Fred produces a money clip from the breast pocket of his suit. It  barely contains the thick wad of cash between its teeth. Fred waves it with a smile. Meg barely blink.

‘900 for rent.’ She rattles off,  ‘160 for school dinners. Lex needs a new PE Kit. That’ll be 50. Rowan’s going on holiday with Godmother and he’s going to need spending money.’

‘How much?’

‘Another 50.’

‘Let’s call it 100.’

He counts out the notes, licking his fingers, desperately trying to not to cackle with glee. Meg doesn’t watch the money the way he watches the money. She watches him. How different his very features seems. His soft smiling eyes are mean. Greedy. Lost.

‘What about you?’ He says, sliding the pile of money towards her. ‘You wanna do something? Your hair looks like it needs some love.’

‘I can look after myself, thanks.’

‘Doesn’t look like it.’

‘Well, whatever it looks like, I don’t need anything from you.’

She stands up and chucks the pasta bake in the bin.

‘Maybe not money…’ He says, quietly. When Meg doesn’t turn around, he gets up, joins her at the sink.

‘When was the last time you-‘

He places a hand gently on her shoulder, moves it slowly down her back. Meg suddenly turns around, the fork from the pasta bake hovers dangerously close to Fred’s Adam’s Apple.

‘Take your hands off me.’

He backs away.

‘Relax-‘

‘You think you can come in here, waving your blood money at me and what? Get back in this house?’

‘Megan-‘

‘Do you even care about your kids? Because you never ask about them. You’ve been here for half an hour and you haven’t mentioned them once.’

‘Of course-‘

‘Go home, Freddy. You’ve done your song and dance and now I’d like you to leave.’

‘Megan-‘

‘Now.’

Fred picks up his coat, defeated.

‘I really-‘

‘Out.’

He throws his coat on and leaves. The money on the table flies about in the gust.

 

Carbury & Grant

Joel points at his screen.

J: What do you think?

C: It’s a picture of you surrounded by bubbles. Wait, no-

Courtney squints.

C: On further inspection, it’s a picture of you surrounded by-

J: It’s me surrounded by butts.

C: Yup.
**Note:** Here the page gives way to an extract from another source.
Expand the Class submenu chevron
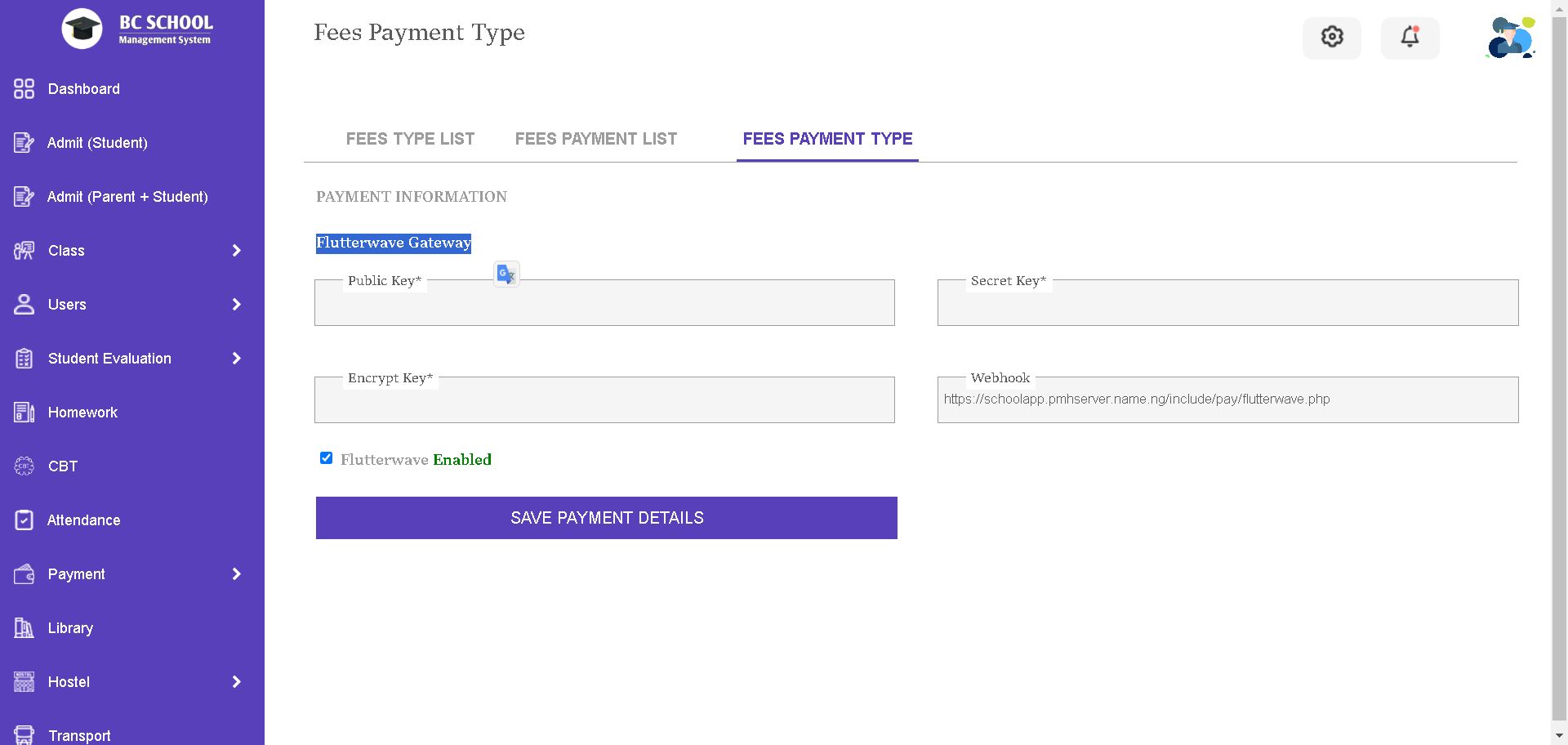Screen dimensions: 1568x745 (237, 251)
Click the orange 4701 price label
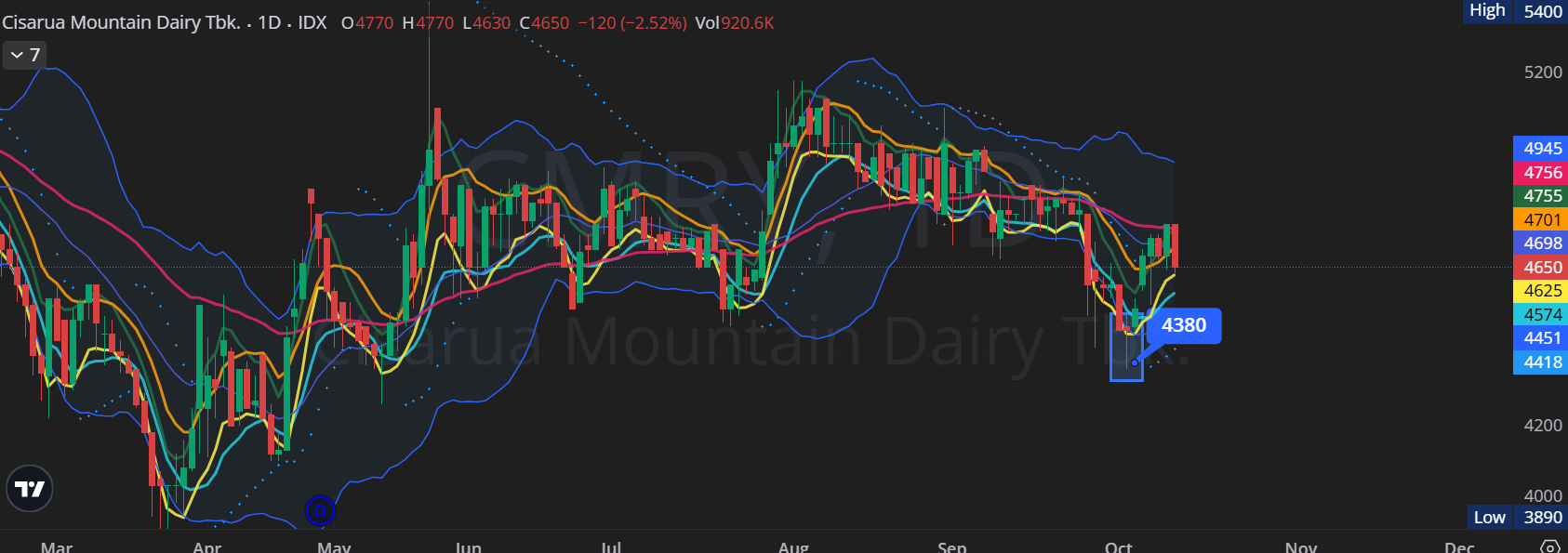This screenshot has width=1568, height=553. click(1541, 220)
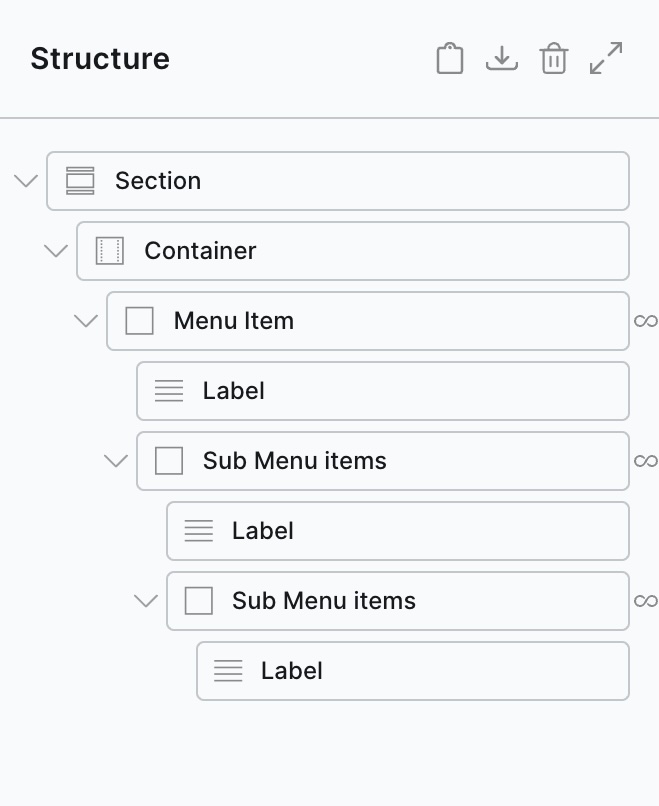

Why?

J: What?

C: Like, why do it?

J: For nights out.

C: What are you talking about?

J: Calling cards.

C: Calling cards are for when you visit people in the 1920s. What’s that got to do with a night out?

J: If I meet girl.

C: If you meet a girl what? First of all, you would have already met her, so you don’t have to leave a calling card. Also it’s not 1920. Also-

J: Something to remember me by.

C: Stop it.

J: What?

C: Stop.

J: It’s original.

C: That’s the only thing you’ve said that makes sense. You’re right. It’s original. It’s also bad.

J: How?

C: You want to be remembered with a hundred butts that aren’t yours?

J: It’s original-

C: I heard. You realise you haven’t put any other details on this design right?

J: What do you mean?

C: How are they supposed to find you again? You haven’t even written your name.
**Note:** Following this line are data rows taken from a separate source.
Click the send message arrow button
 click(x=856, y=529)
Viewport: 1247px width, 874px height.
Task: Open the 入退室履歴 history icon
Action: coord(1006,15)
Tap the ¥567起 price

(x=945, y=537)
Joel looks at the picture again.

J: Oh.

C: Exactly.

J: I’ve printed…

C: What?

J: I’ve printed 500.

C: How much?

J: 5…500. But I’ve only opened 200, so we can send the rest back.

C: Why would you-

Courtney rubs her eyes.

B: I just wish I could see inside your head. I really honestly believe someone performed a lobotomy without you knowing. Or maybe you know and you just can’t articulate because you’re so fucking stupid.